Establishing a Theoretical Understanding of Machine Learning

Program at IAS aims to explain the why and how of algorithms with enormous power

"It's kind of like physics in its formative stages—Newton asking what makes the apple fall down," says Sanjeev Arora, Visiting Professor in the School of Mathematics, trying to explain the current scientific excitement about machine learning. "Thousands of years went by before science realized it was even a question worth asking. An analogous question in machine learning is 'What makes a bunch of pixels a picture of a pedestrian?' Machines are approaching human capabilities in such tasks, but we lack basic mathematical understanding of how and why they work."

The core idea of machine learning, according to Arora, involves training a machine to search for patterns in data and improve from experience and interaction. This is very analogous to classic curve-fitting, a mathematical technique known for centuries. Training involves algorithms, the theoretical foundations of which are of great interest in mathematics (see related article). "Machine learning is a very important branch of the theory of computation and computational complexity," says Avi Wigderson, Herbert H. Maass Professor in the School of Mathematics, who heads the Theoretical Computer Science and Discrete Mathematics program. "It is something that needs to be understood and explained because it seems to have enormous power to do certain things—play games, recognize images, predict all sorts of behaviors. There is a really large array of things that these algorithms can do, and we don't understand why or how. Machine learning definitely suits our general attempts at IAS to understand algorithms, and the power and limits of computational devices."

Since 2017, Arora has been leading a three-year program in theoretical machine learning at the Institute for Advanced Study, supported by a $2 million grant from Eric and Wendy Schmidt. This year, Arora's team consists of two postdoctoral Members, Nadav Cohen and Sida Wang, both of whom were involved in the program in 2017. Arora's theoretical machine learning group is specifically focused on fundamental principles related to how algorithms behave in machines, how they learn, and why they are able to make desired predictions and decisions. In spring 2019, they will be joined by Visiting Professor Philippe Rigollet, Associate Professor of Mathematics at the Massachusetts Institute of Technology, and Visitor Richard Zemel, Professor of Computer Science at the University of Toronto and Research Director of the Vector Institute of Artificial Intelligence. Next year, fifteen to twenty Members will join the School's special year program "Optimization, Statistics, and Theoretical Machine Learning" to develop new models, modes of analysis, and novel algorithms.

Why has machine learning become so pervasive in the past decade? According to Arora, this happened due to a symbiosis between three factors: data, hardware, and commercial reward. "Leading tech companies rely on such algorithms," says Arora. "This creates a self-reinforcing phenomenon: good algorithms bring them users, which in turn yields more user data for improving their algorithms, and the resulting rise in profits further lets them invest in better researchers, algorithms, and hardware."

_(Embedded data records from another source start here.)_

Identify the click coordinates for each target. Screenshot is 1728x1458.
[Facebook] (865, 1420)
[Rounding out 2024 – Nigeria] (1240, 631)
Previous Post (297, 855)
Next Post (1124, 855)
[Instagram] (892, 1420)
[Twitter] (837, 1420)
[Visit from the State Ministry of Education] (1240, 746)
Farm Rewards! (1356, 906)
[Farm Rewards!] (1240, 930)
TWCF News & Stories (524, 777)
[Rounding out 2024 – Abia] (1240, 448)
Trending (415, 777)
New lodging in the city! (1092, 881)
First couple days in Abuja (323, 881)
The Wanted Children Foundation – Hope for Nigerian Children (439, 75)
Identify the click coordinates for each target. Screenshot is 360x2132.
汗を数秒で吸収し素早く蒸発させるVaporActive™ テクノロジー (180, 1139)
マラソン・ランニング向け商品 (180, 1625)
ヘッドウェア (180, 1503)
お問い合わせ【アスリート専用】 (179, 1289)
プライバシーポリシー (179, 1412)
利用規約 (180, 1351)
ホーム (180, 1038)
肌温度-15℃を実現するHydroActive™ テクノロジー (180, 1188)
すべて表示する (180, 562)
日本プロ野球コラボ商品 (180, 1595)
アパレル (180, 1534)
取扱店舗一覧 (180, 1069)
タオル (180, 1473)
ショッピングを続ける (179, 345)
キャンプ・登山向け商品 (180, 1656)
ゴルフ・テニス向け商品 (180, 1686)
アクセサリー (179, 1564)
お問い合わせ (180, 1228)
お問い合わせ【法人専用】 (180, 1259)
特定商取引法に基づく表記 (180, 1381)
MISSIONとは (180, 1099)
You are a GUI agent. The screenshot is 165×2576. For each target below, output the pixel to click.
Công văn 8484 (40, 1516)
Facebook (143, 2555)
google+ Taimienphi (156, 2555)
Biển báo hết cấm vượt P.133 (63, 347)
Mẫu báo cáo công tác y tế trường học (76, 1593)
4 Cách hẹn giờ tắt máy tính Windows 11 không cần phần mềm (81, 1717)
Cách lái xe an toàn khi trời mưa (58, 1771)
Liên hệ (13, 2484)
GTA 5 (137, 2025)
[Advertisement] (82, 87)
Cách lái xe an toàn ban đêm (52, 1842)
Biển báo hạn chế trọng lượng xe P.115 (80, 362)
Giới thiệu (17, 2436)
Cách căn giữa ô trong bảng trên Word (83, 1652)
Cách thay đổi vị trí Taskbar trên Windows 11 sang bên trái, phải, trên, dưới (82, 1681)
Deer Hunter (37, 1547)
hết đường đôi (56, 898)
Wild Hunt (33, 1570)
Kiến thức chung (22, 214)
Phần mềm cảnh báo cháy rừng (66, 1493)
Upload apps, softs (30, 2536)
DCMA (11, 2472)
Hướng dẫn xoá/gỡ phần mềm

With intense progress and momentum in the field coming from industry, the number of machine learning researchers who are trying to establish theoretical understanding is relatively small. But such study is essential—for reasons beyond its tantalizing connections to questions in mathematics and even physics. "Imagine if we didn't have a theory of aviation and could not predict how airplanes would behave under new conditions," says Cohen, current Member in the theoretical machine learning program. "Soon you will be putting your life in the hands of an algorithm when you are sitting in a self-driving car or being treated in an operating room. We can't yet fully understand or predict the properties of today's machine learning algorithms."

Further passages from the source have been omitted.